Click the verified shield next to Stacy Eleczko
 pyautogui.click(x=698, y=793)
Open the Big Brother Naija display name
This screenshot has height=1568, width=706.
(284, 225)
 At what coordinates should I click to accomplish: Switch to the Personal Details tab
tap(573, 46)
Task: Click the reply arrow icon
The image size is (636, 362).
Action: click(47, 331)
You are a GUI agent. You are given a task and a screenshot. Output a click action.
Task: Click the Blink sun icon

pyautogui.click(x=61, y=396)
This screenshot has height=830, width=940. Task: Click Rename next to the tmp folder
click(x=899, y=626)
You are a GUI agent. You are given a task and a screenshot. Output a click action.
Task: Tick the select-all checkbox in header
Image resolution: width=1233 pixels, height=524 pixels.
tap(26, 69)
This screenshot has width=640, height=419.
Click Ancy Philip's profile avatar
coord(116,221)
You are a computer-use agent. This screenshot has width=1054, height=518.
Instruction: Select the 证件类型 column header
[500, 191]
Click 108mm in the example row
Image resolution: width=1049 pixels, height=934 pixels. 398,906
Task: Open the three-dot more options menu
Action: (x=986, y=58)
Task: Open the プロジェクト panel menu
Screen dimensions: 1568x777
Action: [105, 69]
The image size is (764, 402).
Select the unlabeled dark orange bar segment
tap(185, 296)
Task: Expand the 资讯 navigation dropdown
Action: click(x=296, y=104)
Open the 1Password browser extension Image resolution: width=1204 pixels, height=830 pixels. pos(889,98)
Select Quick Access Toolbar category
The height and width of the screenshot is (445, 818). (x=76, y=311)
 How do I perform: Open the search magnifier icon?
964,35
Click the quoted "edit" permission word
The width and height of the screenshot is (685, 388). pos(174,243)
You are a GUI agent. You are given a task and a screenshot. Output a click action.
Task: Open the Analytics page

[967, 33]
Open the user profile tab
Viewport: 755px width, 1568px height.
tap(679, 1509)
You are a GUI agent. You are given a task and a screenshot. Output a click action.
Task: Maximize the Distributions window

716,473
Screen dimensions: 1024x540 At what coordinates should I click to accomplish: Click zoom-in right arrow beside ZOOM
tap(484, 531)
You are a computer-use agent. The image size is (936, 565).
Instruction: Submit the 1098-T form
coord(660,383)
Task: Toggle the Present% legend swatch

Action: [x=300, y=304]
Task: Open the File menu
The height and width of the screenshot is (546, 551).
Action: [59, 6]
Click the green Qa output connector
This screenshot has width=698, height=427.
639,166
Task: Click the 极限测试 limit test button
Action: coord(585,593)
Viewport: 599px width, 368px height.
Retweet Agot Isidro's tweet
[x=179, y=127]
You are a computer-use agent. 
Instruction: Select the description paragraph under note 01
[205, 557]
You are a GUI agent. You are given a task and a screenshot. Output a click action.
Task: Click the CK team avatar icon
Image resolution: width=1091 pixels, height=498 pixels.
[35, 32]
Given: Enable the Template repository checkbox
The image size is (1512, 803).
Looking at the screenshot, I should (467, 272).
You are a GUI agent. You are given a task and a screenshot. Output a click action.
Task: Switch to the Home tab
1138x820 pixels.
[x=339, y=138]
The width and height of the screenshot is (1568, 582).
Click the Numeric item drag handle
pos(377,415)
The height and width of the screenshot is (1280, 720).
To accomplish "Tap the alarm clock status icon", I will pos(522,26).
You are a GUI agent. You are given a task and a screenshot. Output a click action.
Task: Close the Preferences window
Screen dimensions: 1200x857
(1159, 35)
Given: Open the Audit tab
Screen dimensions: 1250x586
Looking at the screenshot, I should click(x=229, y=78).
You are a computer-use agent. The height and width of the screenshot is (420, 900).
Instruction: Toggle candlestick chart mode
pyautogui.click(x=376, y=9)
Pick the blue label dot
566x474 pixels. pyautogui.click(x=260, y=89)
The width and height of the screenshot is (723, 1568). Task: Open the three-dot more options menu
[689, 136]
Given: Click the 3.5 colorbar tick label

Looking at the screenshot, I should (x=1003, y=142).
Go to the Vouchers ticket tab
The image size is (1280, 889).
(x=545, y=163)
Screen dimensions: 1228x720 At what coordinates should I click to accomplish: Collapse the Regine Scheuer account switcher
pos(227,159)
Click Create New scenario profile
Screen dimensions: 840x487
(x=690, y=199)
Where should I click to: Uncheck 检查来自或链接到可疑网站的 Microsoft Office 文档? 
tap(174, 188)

= = = =

**Aim of the exercise**
Without omission, retype the full listing shown above.

**Exercise result**
Click the verified shield next to Stacy Eleczko
 pyautogui.click(x=698, y=793)
Open the Big Brother Naija display name
This screenshot has height=1568, width=706.
(284, 225)
 At what coordinates should I click to accomplish: Switch to the Personal Details tab
tap(573, 46)
Task: Click the reply arrow icon
The image size is (636, 362).
Action: click(47, 331)
You are a GUI agent. You are given a task and a screenshot. Output a click action.
Task: Click the Blink sun icon

pyautogui.click(x=61, y=396)
This screenshot has height=830, width=940. Task: Click Rename next to the tmp folder
click(x=899, y=626)
You are a GUI agent. You are given a task and a screenshot. Output a click action.
Task: Tick the select-all checkbox in header
Image resolution: width=1233 pixels, height=524 pixels.
tap(26, 69)
This screenshot has width=640, height=419.
Click Ancy Philip's profile avatar
coord(116,221)
You are a computer-use agent. This screenshot has width=1054, height=518.
Instruction: Select the 证件类型 column header
[500, 191]
Click 108mm in the example row
Image resolution: width=1049 pixels, height=934 pixels. 398,906
Task: Open the three-dot more options menu
Action: (x=986, y=58)
Task: Open the プロジェクト panel menu
Screen dimensions: 1568x777
Action: [105, 69]
The image size is (764, 402).
Select the unlabeled dark orange bar segment
tap(185, 296)
Task: Expand the 资讯 navigation dropdown
Action: click(x=296, y=104)
Open the 1Password browser extension Image resolution: width=1204 pixels, height=830 pixels. pos(889,98)
Select Quick Access Toolbar category
The height and width of the screenshot is (445, 818). (x=76, y=311)
 How do I perform: Open the search magnifier icon?
964,35
Click the quoted "edit" permission word
The width and height of the screenshot is (685, 388). pos(174,243)
You are a GUI agent. You are given a task and a screenshot. Output a click action.
Task: Open the Analytics page

[967, 33]
Open the user profile tab
Viewport: 755px width, 1568px height.
tap(679, 1509)
You are a GUI agent. You are given a task and a screenshot. Output a click action.
Task: Maximize the Distributions window

716,473
Screen dimensions: 1024x540 At what coordinates should I click to accomplish: Click zoom-in right arrow beside ZOOM
tap(484, 531)
You are a computer-use agent. The image size is (936, 565).
Instruction: Submit the 1098-T form
coord(660,383)
Task: Toggle the Present% legend swatch

Action: [x=300, y=304]
Task: Open the File menu
The height and width of the screenshot is (546, 551).
Action: [59, 6]
Click the green Qa output connector
This screenshot has width=698, height=427.
639,166
Task: Click the 极限测试 limit test button
Action: coord(585,593)
Viewport: 599px width, 368px height.
Retweet Agot Isidro's tweet
[x=179, y=127]
You are a computer-use agent. 
Instruction: Select the description paragraph under note 01
[205, 557]
You are a GUI agent. You are given a task and a screenshot. Output a click action.
Task: Click the CK team avatar icon
Image resolution: width=1091 pixels, height=498 pixels.
[35, 32]
Given: Enable the Template repository checkbox
The image size is (1512, 803).
Looking at the screenshot, I should (467, 272).
You are a GUI agent. You are given a task and a screenshot. Output a click action.
Task: Switch to the Home tab
1138x820 pixels.
[x=339, y=138]
The width and height of the screenshot is (1568, 582).
Click the Numeric item drag handle
pos(377,415)
The height and width of the screenshot is (1280, 720).
To accomplish "Tap the alarm clock status icon", I will pos(522,26).
You are a GUI agent. You are given a task and a screenshot. Output a click action.
Task: Close the Preferences window
Screen dimensions: 1200x857
(1159, 35)
Given: Open the Audit tab
Screen dimensions: 1250x586
Looking at the screenshot, I should click(x=229, y=78).
You are a computer-use agent. The height and width of the screenshot is (420, 900).
Instruction: Toggle candlestick chart mode
pyautogui.click(x=376, y=9)
Pick the blue label dot
566x474 pixels. pyautogui.click(x=260, y=89)
The width and height of the screenshot is (723, 1568). Task: Open the three-dot more options menu
[689, 136]
Given: Click the 3.5 colorbar tick label

Looking at the screenshot, I should (x=1003, y=142).
Go to the Vouchers ticket tab
The image size is (1280, 889).
(x=545, y=163)
Screen dimensions: 1228x720 At what coordinates should I click to accomplish: Collapse the Regine Scheuer account switcher
pos(227,159)
Click Create New scenario profile
Screen dimensions: 840x487
(x=690, y=199)
Where should I click to: Uncheck 检查来自或链接到可疑网站的 Microsoft Office 文档? 
tap(174, 188)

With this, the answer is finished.